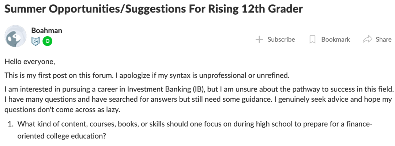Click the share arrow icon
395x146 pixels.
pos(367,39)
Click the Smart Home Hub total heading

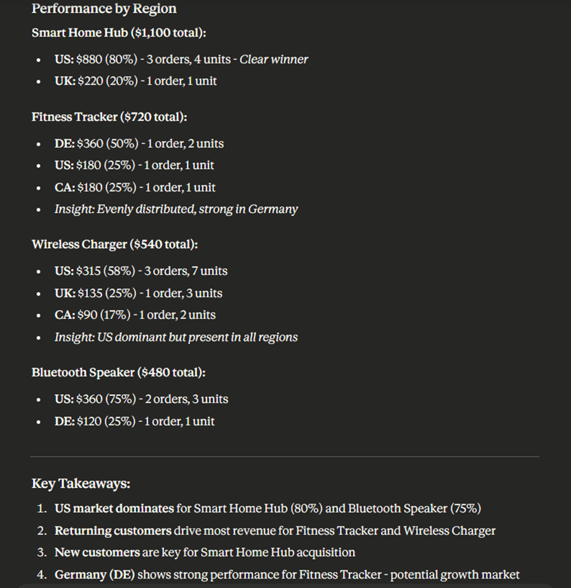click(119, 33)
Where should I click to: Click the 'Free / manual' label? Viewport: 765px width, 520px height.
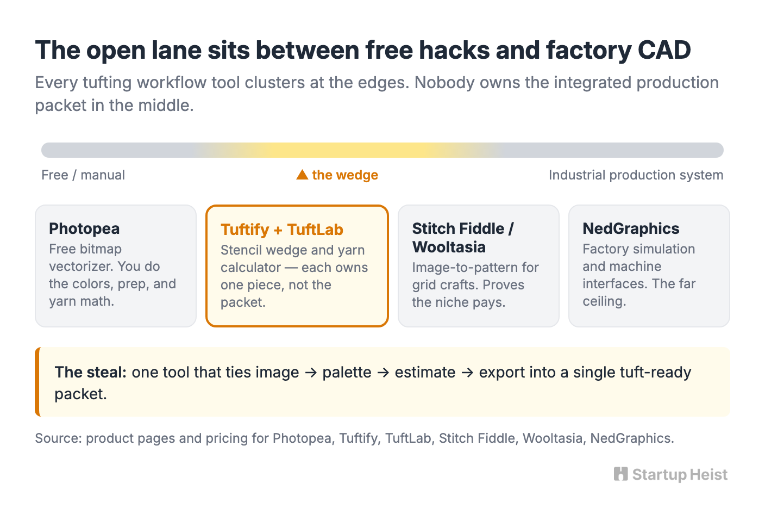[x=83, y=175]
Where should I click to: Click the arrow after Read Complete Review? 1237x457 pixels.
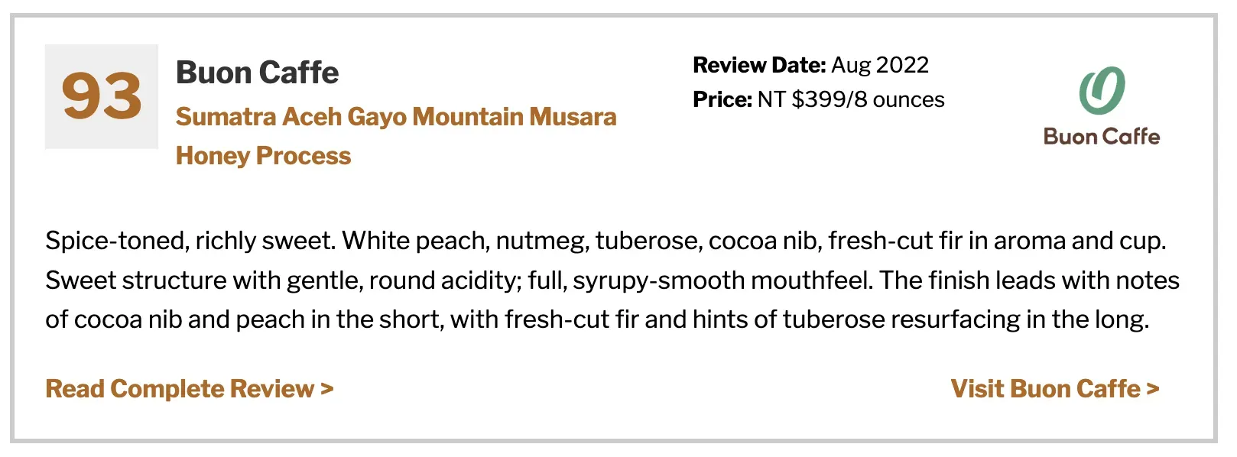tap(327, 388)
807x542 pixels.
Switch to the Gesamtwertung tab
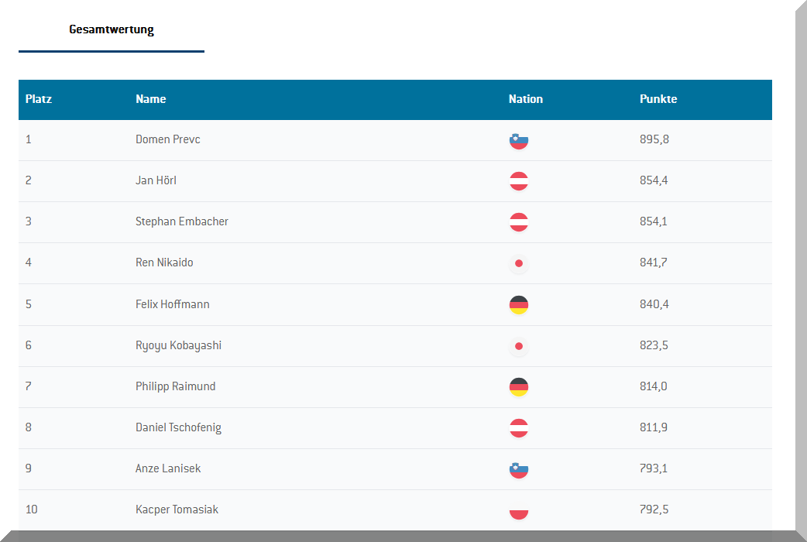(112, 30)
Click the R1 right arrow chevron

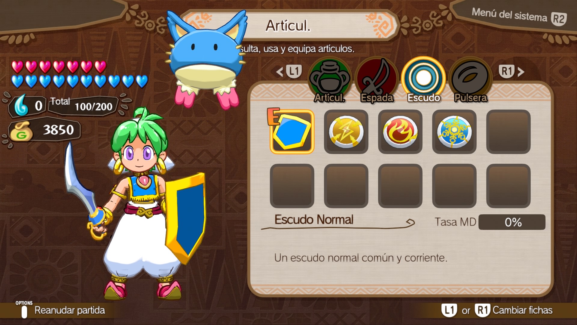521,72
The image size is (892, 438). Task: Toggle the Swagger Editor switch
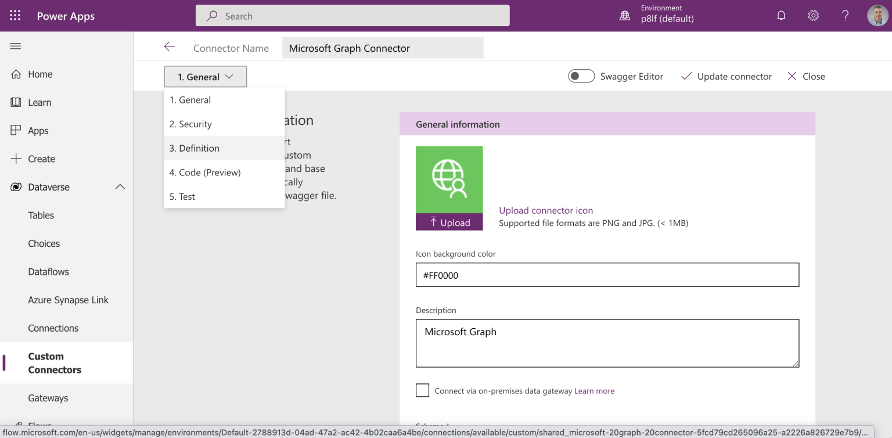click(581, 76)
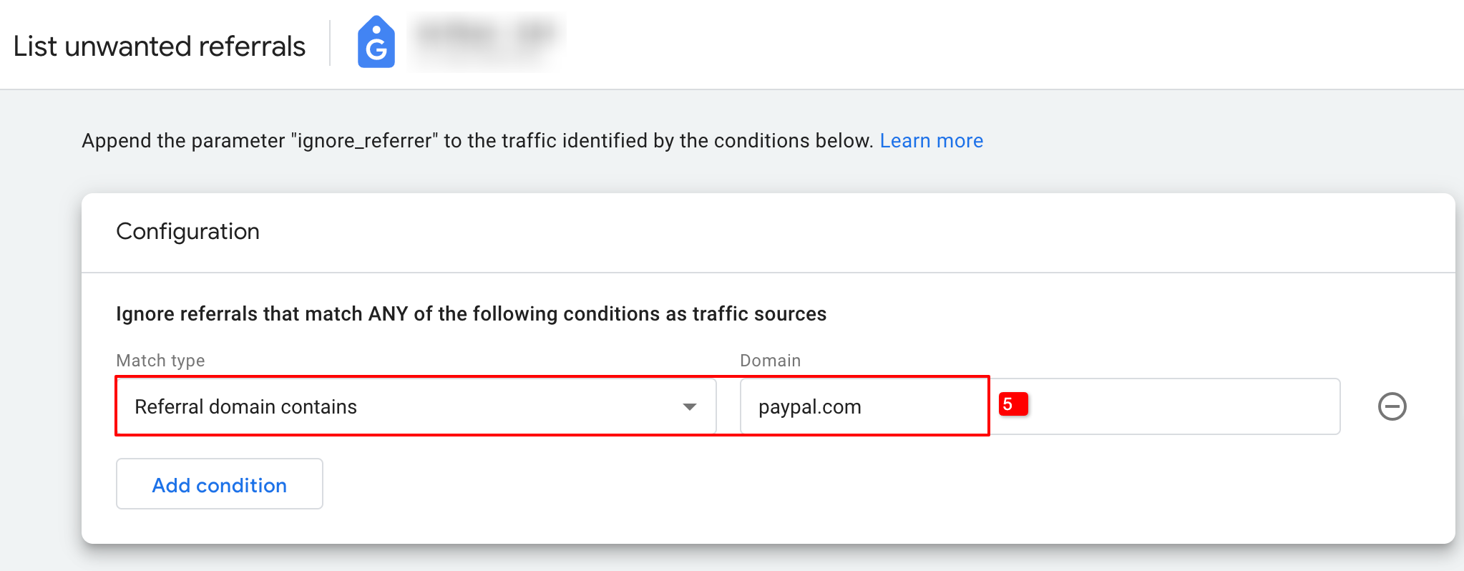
○ ○ ○ ○
Every line between the one containing "Where should I click to: Click the arrow" and the last line of the data above, both included, should be copied exactly, but not the pictures.

Where should I click to: Click the arrow after Read Complete Review? 1237x457 pixels.
tap(327, 388)
807x542 pixels.
Switch to the Gesamtwertung tab
(112, 30)
Click the R1 right arrow chevron

521,72
The image size is (892, 438). Task: Toggle the Swagger Editor switch
click(581, 76)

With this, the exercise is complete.